COLD POLYPECTOMY
Tips and tricks
COLD POLYPECTOMY
Authors: Simona Badiu, Adelina Mușa, Daniela Elena Burtea, Cristian Țieranu, Adrian Săftoiu
Gastroenterology, Hepatology and Digestive Endoscopy Clinic of the ELIAS University Emergency Hospital, Carol Davila University of Medicine and Pharmacy Bucharest
Cold polypectomy is now the primary technique of choice for resection of polyps up to 10 mm in size (Fig. 1.1, 1.2) because it eliminates the risk of perforation and delayed bleeding, and visual feedback allows real-time assessment of immediate bleeding.
• The technique of using the cold loop is different from hot loop resection.
• The lesion should be positioned at 5 o’clock, the tip of the catheter a few mm away, and the loop should be fully open and placed completely over the lesion (Fig 1.3, 1.4).
• The loop must be closed in a continuous maneuver (“close and cut”) while maintaining the pressure on the loop or on the farm wall, respectively. When closed, the loop will also catch a normal tissue margin (Fig. 1.5).
• Insufflation should be maintained, as aspiration is not recommended as it may promote clamping of the submucosa, which may prevent cutting.
• If the lesion cannot be initially cut with a cold loop:
– hold the handle tightly closed for 10-15 seconds;
– maintain complete insufflation and avoid aspiration;
– make sure the endoscope is straight;
– angle the tip of the endoscope;
– straighten and stretch the catheter;
– partially reopen the handle (about 1/3 of the handle of the handle; avoid full opening);
– Slowly lift the lesion off the wall of the colon;
– be careful to release the trapped submucosa (a white band) under the lesion;
– close the loop completely again to cut the lesion;
– it is seldom necessary to apply electrocautery to a lesion which has failed to be cut.

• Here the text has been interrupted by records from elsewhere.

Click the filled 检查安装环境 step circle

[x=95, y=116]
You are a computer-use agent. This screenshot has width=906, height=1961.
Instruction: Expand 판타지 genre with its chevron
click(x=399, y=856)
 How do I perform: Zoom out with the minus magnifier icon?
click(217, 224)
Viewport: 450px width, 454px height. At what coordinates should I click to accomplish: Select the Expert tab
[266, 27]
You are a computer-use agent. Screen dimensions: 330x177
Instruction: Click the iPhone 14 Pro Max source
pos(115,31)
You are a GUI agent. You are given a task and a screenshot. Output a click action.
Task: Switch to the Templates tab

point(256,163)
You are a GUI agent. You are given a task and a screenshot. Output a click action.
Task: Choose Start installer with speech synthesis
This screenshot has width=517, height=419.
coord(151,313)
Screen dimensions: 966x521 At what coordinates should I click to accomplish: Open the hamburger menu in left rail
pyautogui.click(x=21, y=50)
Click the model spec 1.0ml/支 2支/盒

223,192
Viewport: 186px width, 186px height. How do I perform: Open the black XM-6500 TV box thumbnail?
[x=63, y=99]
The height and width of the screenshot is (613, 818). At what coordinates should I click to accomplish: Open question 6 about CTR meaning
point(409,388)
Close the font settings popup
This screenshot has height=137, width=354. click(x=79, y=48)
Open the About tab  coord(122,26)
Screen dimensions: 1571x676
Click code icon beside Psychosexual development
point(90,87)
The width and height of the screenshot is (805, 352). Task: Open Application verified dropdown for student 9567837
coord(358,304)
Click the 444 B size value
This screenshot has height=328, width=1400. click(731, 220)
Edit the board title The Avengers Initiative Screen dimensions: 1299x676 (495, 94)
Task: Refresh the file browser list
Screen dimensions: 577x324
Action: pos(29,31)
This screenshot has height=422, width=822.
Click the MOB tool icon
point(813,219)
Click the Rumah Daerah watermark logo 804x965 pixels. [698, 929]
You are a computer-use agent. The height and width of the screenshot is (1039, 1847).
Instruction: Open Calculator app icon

• After cutting, wash with water jet at the level of the submucosal defect (hemostatic effect), with the relief of the colonic wall area underlying the resected area (Fig. 1.6, 1.7, 1.8).
IMAGE LEGEND
Fig 1.1, Fig 1.2 – Appearance in HD-WLE (high definition white light endoscopy), respectively in i-SCAN OE (optical enhancement) virtual chromoendoscopy of sessile polyp, <10 mm, PARIS 0-Is, well delimited, with cerebriform architecture , with adenomatous appearance according to ICE classification.
Fig 1.3, Fig 1.4, Fig 1.5 – Stages of cold loop polypectomy
• Fig 1.3 – Positioning the tip of the catheter a few mm away, with the handle open to the maximum and placed completely over the lesion.
• Fig 1.4, 1.5 – The loop closed in a continuous maneuver (“close and cut”) while maintaining the pressure on the loop, respectively on the colonic wall, with the resection of the polyp.
FIG. 1.6, FIG. 1.7, Fig 1.8 – Water instillation at the level of the submucosal defect (hemostatic effect), with the relief of the colonic wall area underlying the resected area.
Fig 1.7 – HD-WLE image, Fig 1.8- i-SCAN OE (optical enhancement) virtual chromoendoscopy image.